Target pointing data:
— begin —

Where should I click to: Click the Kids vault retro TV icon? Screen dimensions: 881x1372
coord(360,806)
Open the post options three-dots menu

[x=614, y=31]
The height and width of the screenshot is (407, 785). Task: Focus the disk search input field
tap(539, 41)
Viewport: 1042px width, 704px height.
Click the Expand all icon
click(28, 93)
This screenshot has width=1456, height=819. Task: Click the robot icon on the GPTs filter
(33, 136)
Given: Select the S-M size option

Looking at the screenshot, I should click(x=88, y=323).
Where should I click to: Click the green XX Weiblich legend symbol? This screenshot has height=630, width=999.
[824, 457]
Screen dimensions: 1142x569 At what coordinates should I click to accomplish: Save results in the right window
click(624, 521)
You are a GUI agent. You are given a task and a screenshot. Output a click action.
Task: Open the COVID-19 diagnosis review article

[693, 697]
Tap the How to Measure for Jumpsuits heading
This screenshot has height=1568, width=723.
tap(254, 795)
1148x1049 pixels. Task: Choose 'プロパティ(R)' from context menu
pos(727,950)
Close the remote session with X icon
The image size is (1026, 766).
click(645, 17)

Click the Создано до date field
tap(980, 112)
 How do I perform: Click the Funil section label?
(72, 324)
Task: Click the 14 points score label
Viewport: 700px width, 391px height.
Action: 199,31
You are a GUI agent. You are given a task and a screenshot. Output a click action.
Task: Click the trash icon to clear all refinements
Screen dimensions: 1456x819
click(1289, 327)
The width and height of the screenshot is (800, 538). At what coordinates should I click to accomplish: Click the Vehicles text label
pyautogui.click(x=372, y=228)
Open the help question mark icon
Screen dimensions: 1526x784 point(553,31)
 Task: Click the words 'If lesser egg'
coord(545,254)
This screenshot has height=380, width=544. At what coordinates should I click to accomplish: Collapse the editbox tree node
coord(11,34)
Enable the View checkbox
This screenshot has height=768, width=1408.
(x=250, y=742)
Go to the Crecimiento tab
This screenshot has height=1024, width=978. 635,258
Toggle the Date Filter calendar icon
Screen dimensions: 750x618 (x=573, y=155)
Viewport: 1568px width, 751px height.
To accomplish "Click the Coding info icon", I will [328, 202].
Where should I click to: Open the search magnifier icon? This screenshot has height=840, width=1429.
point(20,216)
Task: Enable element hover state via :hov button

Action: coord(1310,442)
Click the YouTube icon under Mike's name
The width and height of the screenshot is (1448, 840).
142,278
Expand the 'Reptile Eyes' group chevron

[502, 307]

— end —

Stated exercise: Repeat the material above verbatim, from the line containing "The height and" up to and including the line containing "click(624, 521)".

The result:
The height and width of the screenshot is (407, 785). Task: Focus the disk search input field
tap(539, 41)
Viewport: 1042px width, 704px height.
Click the Expand all icon
click(28, 93)
This screenshot has width=1456, height=819. Task: Click the robot icon on the GPTs filter
(33, 136)
Given: Select the S-M size option

Looking at the screenshot, I should click(x=88, y=323).
Where should I click to: Click the green XX Weiblich legend symbol? This screenshot has height=630, width=999.
[824, 457]
Screen dimensions: 1142x569 At what coordinates should I click to accomplish: Save results in the right window
click(624, 521)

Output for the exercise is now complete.